### [PROMPT]
Reproduce word for word the lines between the one containing "1024x484 pixels. At" and the end of the entries below, both inclusive; leave out pictures.

### [INPUT DATA]
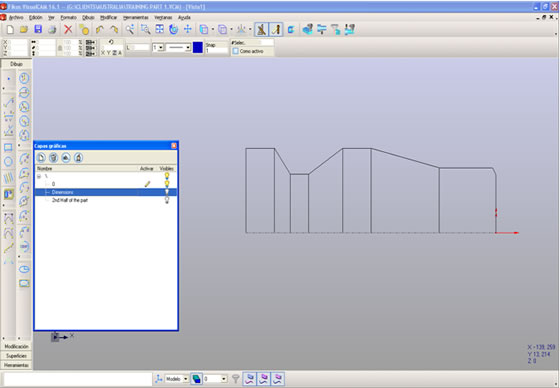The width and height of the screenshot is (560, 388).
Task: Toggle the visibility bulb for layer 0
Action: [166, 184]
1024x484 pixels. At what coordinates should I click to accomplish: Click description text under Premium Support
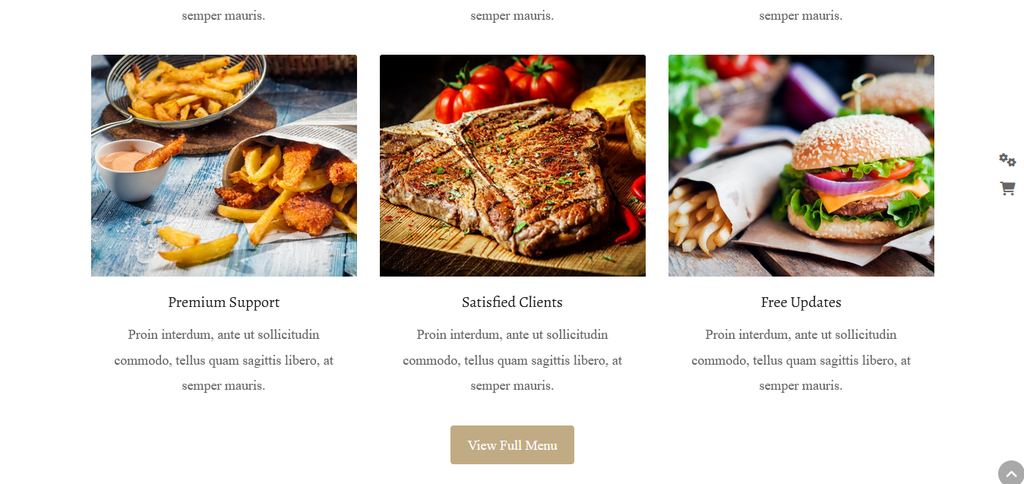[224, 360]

### [COMPLETED EXERCISE]
1024x484 pixels. At what coordinates should I click to accomplish: Click description text under Premium Support
[224, 360]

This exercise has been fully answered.